**Task statement:**
Pick out every line of the entries below where "Code" occurs, and copy those lines.

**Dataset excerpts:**
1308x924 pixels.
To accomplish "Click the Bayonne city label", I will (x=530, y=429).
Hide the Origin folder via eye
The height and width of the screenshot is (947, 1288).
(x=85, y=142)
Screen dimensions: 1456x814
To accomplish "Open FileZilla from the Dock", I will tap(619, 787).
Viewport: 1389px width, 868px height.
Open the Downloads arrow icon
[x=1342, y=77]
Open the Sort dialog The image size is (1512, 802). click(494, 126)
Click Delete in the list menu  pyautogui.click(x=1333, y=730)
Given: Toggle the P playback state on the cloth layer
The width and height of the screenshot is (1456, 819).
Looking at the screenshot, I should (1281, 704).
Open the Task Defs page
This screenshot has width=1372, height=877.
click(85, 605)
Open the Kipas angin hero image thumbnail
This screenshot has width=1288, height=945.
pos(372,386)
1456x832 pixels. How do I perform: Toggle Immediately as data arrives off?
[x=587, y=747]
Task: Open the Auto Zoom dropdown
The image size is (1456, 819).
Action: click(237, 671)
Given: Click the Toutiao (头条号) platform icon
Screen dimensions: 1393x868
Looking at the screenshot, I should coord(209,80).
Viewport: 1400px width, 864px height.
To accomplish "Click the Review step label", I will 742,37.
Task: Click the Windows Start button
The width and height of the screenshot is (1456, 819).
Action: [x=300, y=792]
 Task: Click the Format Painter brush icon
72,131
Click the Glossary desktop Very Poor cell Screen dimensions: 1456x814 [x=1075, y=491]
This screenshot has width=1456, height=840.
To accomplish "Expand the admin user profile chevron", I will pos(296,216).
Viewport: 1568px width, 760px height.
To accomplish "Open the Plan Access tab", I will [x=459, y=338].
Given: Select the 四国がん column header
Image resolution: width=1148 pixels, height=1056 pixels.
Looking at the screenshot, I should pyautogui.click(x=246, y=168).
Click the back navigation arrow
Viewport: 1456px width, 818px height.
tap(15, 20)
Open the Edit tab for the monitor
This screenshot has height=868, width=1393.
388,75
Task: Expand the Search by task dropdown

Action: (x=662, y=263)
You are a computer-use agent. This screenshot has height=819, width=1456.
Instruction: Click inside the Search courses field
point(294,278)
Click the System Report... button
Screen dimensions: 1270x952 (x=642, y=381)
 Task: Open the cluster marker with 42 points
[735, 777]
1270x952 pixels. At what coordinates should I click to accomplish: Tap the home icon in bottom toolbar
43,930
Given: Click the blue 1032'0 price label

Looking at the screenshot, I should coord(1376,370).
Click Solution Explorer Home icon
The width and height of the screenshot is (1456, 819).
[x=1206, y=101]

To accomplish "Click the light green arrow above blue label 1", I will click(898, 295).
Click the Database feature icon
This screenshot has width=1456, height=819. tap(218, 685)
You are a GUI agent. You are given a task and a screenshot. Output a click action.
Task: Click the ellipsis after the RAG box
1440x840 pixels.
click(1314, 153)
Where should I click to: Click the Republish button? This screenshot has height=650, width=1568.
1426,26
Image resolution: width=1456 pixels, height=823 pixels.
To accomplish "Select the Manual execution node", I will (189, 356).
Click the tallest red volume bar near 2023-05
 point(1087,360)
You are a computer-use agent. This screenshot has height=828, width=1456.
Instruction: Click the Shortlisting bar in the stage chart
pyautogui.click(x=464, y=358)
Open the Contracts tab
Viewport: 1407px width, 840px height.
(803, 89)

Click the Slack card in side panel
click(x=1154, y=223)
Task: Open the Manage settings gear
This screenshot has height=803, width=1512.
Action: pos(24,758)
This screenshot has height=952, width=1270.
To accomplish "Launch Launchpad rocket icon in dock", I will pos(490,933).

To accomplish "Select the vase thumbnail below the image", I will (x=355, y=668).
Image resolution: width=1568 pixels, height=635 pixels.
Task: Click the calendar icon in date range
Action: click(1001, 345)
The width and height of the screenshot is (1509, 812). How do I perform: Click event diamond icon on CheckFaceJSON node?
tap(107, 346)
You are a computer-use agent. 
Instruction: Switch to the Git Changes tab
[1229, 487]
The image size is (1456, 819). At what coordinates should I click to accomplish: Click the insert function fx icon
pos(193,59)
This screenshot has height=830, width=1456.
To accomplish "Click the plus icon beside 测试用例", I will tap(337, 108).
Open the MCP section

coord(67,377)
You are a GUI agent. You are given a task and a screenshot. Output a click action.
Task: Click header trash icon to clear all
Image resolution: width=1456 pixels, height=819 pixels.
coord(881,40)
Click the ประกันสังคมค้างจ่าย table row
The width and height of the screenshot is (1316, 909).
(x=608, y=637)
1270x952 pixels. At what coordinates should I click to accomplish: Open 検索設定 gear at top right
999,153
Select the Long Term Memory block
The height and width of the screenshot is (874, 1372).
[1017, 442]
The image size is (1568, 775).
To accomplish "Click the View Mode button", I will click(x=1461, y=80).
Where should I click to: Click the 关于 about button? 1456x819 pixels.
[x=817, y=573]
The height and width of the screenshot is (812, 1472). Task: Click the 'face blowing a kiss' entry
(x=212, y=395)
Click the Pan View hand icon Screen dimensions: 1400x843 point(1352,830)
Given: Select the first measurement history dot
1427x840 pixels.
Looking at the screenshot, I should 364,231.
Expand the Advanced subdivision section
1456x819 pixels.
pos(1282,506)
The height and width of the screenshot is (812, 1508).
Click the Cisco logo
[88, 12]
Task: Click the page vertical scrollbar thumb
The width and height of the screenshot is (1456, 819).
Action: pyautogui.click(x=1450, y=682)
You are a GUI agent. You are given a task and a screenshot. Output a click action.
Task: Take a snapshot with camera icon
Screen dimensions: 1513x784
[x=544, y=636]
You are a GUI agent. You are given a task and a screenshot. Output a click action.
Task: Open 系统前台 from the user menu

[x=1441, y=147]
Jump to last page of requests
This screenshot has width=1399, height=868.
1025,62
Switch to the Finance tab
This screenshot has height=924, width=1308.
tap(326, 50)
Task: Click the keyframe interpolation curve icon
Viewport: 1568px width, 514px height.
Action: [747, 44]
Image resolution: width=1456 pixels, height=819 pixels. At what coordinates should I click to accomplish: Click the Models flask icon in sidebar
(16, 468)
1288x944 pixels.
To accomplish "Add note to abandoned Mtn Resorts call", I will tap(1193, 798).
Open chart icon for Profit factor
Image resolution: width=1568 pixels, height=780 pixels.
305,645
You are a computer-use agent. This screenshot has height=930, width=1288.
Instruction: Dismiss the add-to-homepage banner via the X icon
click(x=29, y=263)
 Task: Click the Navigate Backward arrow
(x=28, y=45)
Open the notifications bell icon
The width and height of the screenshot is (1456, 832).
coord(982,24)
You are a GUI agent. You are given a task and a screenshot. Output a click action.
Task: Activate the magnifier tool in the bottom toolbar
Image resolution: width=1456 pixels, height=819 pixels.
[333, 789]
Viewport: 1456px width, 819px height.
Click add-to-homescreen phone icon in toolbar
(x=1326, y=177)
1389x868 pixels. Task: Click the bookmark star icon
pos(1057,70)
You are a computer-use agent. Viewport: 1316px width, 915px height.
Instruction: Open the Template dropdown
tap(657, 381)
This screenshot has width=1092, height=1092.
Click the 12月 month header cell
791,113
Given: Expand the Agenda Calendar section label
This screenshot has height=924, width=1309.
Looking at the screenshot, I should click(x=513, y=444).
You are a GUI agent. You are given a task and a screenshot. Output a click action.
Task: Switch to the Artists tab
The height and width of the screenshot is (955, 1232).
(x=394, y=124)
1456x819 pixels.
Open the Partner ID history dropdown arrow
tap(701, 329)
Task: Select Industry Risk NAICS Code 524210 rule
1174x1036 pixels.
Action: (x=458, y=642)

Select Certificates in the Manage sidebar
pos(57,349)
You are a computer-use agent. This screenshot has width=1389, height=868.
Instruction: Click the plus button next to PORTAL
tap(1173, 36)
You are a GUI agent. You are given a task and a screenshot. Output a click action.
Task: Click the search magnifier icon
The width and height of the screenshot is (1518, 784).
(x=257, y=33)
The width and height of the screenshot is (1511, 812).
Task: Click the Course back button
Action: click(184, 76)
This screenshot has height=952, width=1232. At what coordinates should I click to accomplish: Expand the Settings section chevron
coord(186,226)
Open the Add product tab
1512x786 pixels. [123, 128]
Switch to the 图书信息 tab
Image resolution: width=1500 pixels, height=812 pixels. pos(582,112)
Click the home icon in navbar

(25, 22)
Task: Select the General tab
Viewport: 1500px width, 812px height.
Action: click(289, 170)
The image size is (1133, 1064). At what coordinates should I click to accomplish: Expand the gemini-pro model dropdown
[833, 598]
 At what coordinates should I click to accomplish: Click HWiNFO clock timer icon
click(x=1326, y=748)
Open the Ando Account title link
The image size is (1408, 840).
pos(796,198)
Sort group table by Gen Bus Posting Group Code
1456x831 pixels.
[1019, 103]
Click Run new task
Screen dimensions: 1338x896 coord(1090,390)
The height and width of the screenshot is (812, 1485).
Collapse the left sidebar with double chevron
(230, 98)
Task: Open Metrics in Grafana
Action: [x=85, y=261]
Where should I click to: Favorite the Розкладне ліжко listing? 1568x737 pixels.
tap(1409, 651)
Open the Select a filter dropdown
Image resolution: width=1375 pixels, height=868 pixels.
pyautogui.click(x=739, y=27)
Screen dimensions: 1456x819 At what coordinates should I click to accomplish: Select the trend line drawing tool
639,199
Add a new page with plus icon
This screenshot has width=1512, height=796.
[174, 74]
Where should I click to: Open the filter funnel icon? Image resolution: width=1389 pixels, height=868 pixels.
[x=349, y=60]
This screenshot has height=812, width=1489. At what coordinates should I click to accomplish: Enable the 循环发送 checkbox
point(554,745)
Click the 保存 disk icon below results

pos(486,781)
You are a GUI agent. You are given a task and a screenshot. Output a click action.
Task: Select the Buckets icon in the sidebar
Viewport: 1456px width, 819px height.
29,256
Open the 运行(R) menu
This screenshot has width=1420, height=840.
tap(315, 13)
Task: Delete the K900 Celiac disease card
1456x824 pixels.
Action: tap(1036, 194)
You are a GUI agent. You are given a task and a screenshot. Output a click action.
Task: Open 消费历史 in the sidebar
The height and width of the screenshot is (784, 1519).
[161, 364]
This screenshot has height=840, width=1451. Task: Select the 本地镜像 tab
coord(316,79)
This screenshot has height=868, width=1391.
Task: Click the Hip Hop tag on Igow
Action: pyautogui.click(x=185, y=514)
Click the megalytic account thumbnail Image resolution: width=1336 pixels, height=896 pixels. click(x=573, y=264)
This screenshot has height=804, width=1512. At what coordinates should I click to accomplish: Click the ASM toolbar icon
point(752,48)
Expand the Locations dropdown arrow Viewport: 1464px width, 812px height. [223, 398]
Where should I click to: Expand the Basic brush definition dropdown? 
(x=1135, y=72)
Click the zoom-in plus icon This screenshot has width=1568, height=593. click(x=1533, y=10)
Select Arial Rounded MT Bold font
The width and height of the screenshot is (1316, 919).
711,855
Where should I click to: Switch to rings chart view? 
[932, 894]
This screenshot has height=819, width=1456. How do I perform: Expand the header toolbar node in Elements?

**Solution for this problem:**
Task: Select Industry Risk NAICS Code 524210 rule
Sort group table by Gen Bus Posting Group Code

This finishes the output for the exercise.